Hak Yolunda Münakaşa İle Alakalı Bediüzzaman’ın Neşredilmeyen Mektubu

Hak Yolunda Münakaşa İle Alakalı Bediüzzaman’ın Altın Tavsiyeleri

Muhterem Kardeşlerim

Son aylarda meydana gelen ehl-i iman arasındaki gerginlik, maddi ve manevi zararlara sebep oluyor. Geceleri, “Yarab bu fitneleri bertaraf eyle, ehl-i iman arasında sulh nasip eyle, bizi düşmanlara rezil eyleme” diye dua ediyorum. Bediüzzaman’ın bu neşredilmeyen mektubunu okuyunca dayanamadım ve paylaşayım dedim.
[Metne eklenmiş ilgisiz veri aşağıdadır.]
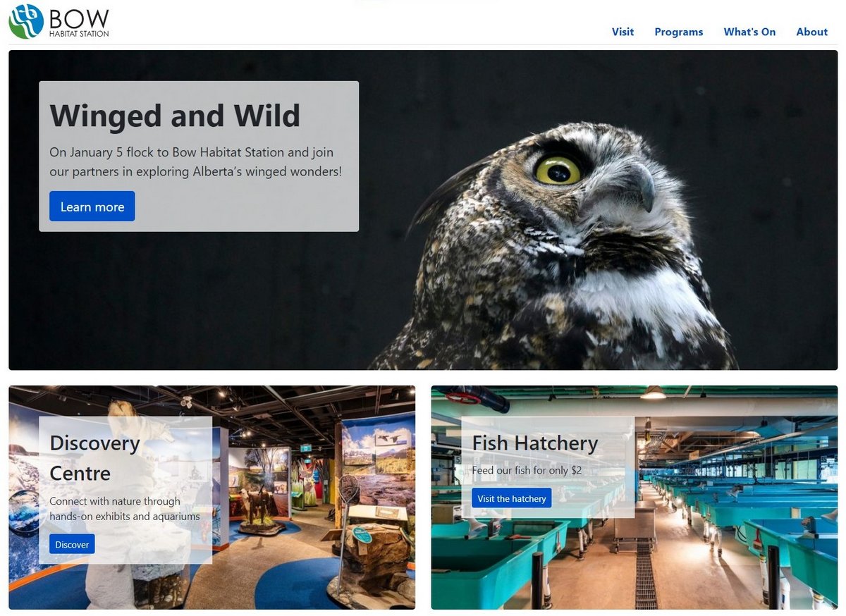Viewport: 846px width, 616px height.
Task: Click the Winged and Wild overlay card
Action: 199,156
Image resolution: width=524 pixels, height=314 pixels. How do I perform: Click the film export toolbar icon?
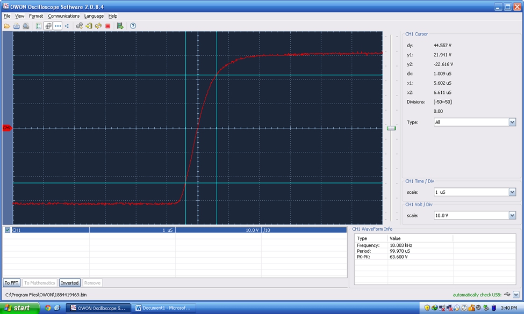[120, 26]
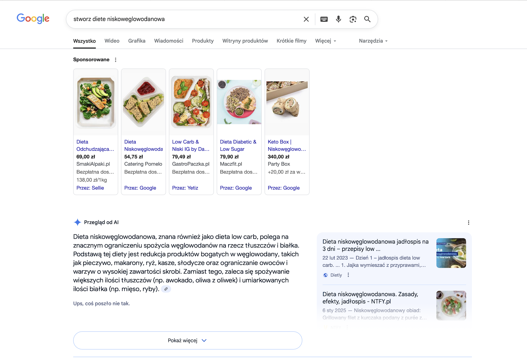
Task: Open AI overview three-dot menu
Action: pyautogui.click(x=468, y=223)
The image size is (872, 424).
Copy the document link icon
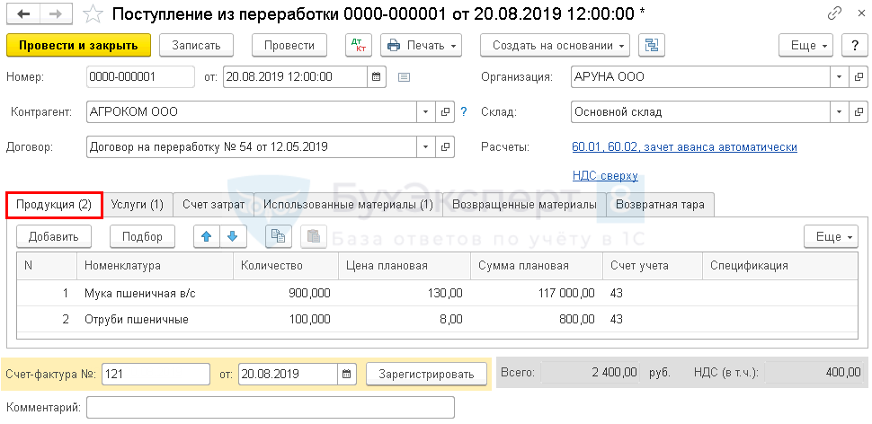pyautogui.click(x=836, y=14)
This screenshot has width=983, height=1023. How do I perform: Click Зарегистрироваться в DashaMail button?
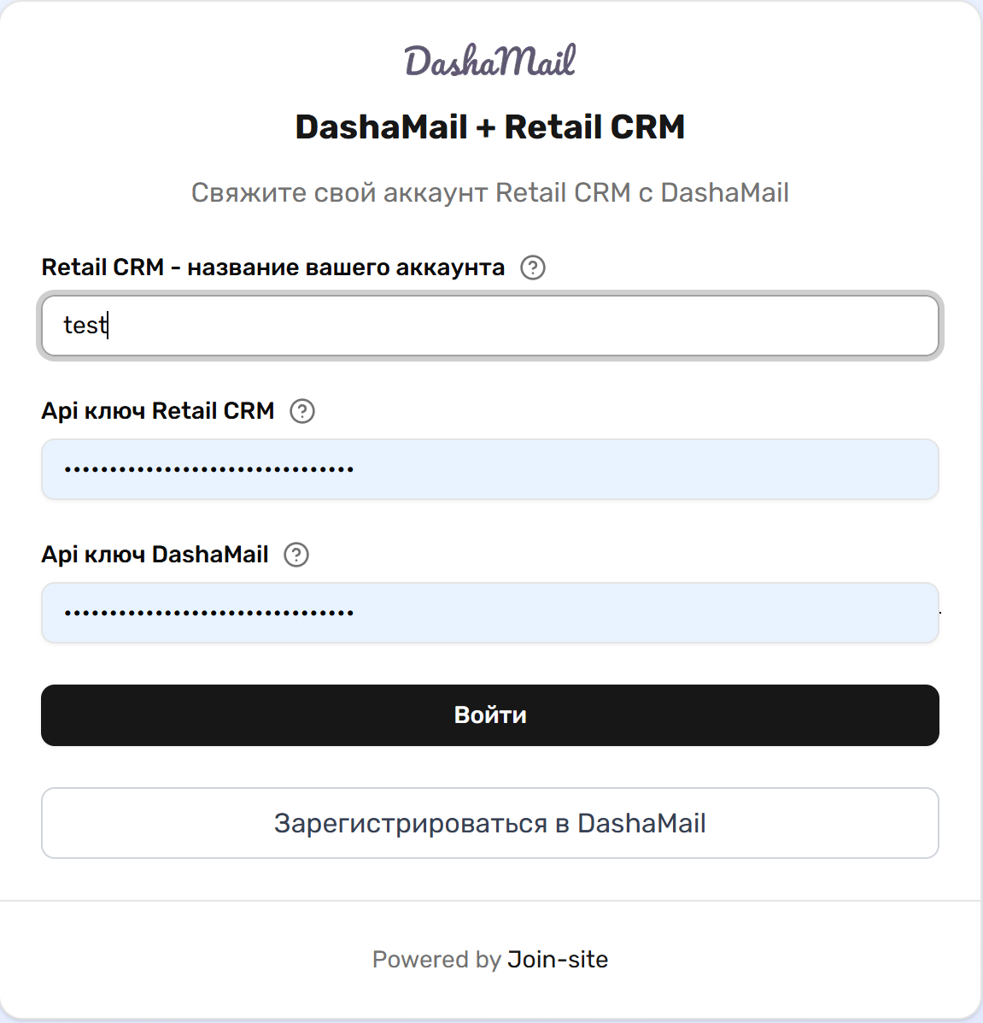tap(490, 823)
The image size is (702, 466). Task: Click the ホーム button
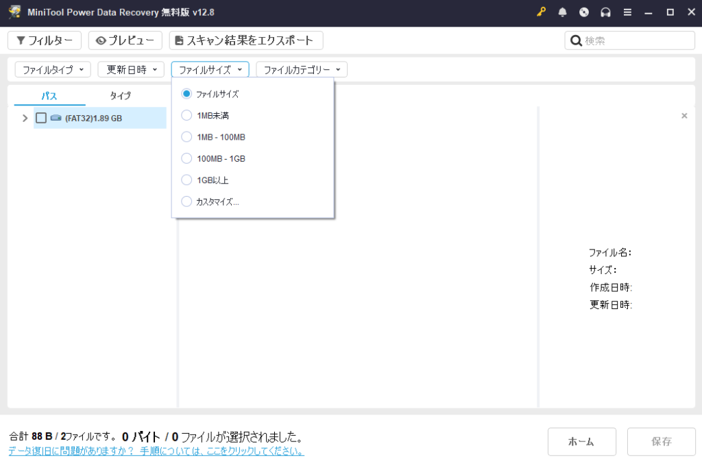pos(581,441)
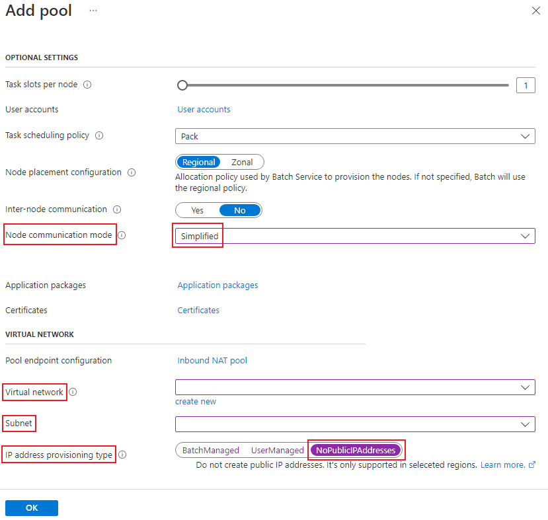Image resolution: width=548 pixels, height=520 pixels.
Task: Open the ellipsis menu beside Add pool title
Action: coord(93,11)
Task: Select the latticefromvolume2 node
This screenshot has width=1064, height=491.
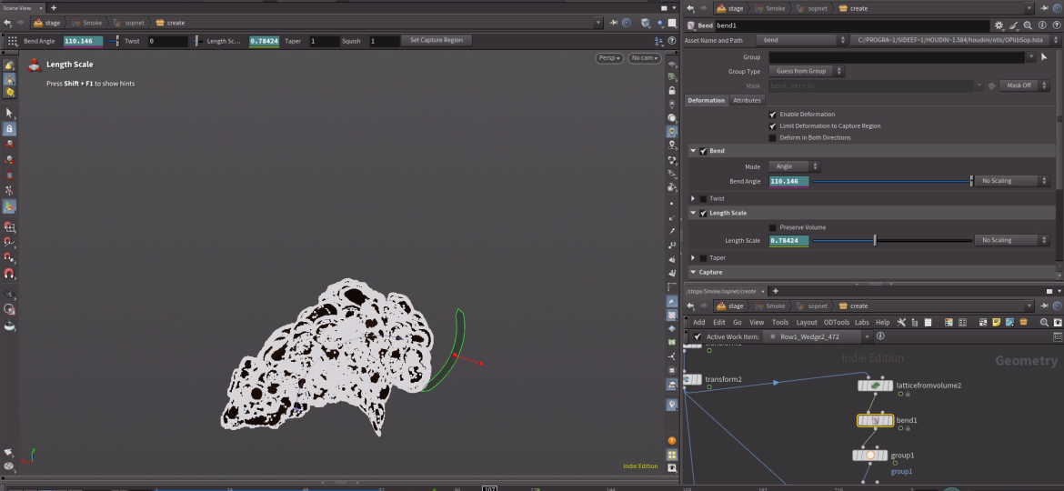Action: [875, 386]
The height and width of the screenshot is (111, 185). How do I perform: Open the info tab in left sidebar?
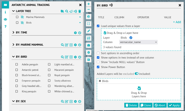point(5,12)
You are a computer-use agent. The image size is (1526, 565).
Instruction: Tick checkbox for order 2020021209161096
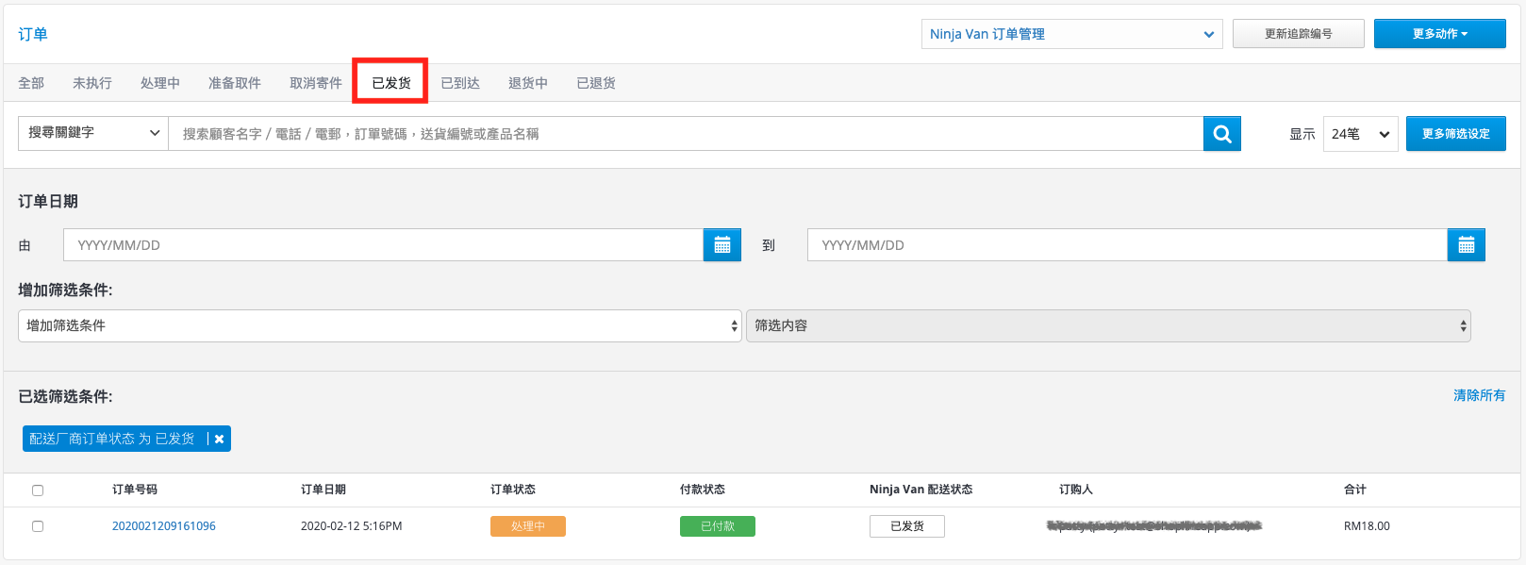click(x=38, y=526)
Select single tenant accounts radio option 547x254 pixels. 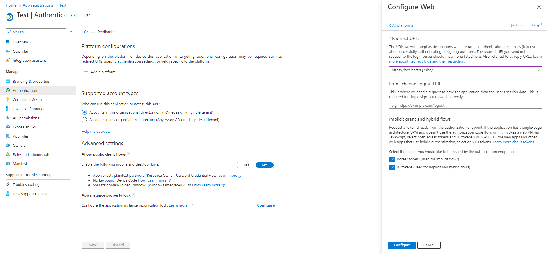click(x=84, y=112)
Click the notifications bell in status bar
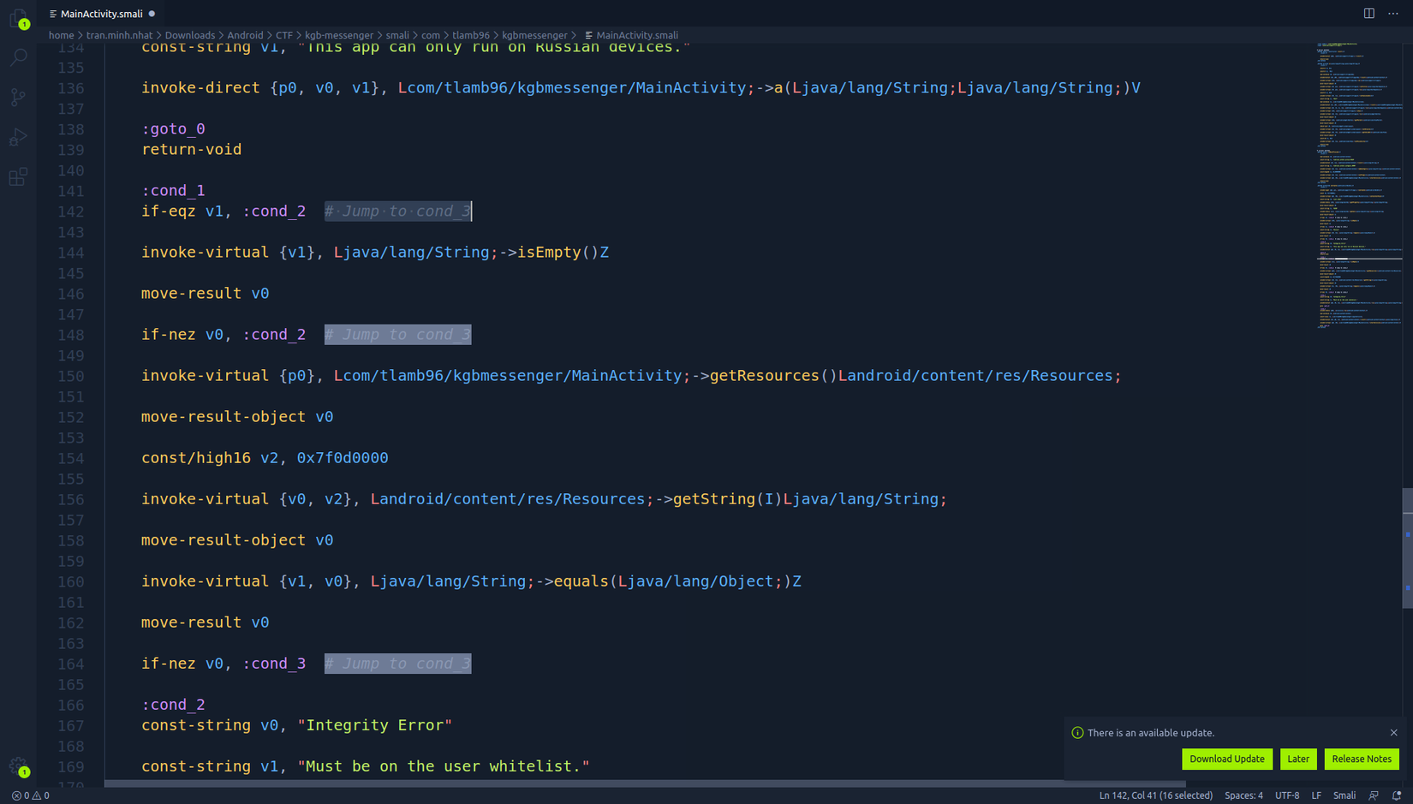The width and height of the screenshot is (1413, 804). click(1397, 795)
1. Maalesef şu anda hem Türkiye’de ve hem de İslam aleminde Cemel Vak’asına benzeyen olaylar meydana geliyor ve bütün ehl-i imanı yaralıyor. Bir tarafta Hz. Ali’nin manasının temsil edenler ve diğer tarafta Hz. Zübeyr ve Hz. Aişe’nin manasını temsil edenler. Allah bu fitneyi başımızdan bertaraf eylesin demekle olmaz. Bizlerin çok dikkatli olması ve fitneyi çıkaranlara nazarları çevirerek ehl-i iman hakkında ifrat ve tefritlerden kaçınmamız gerekir.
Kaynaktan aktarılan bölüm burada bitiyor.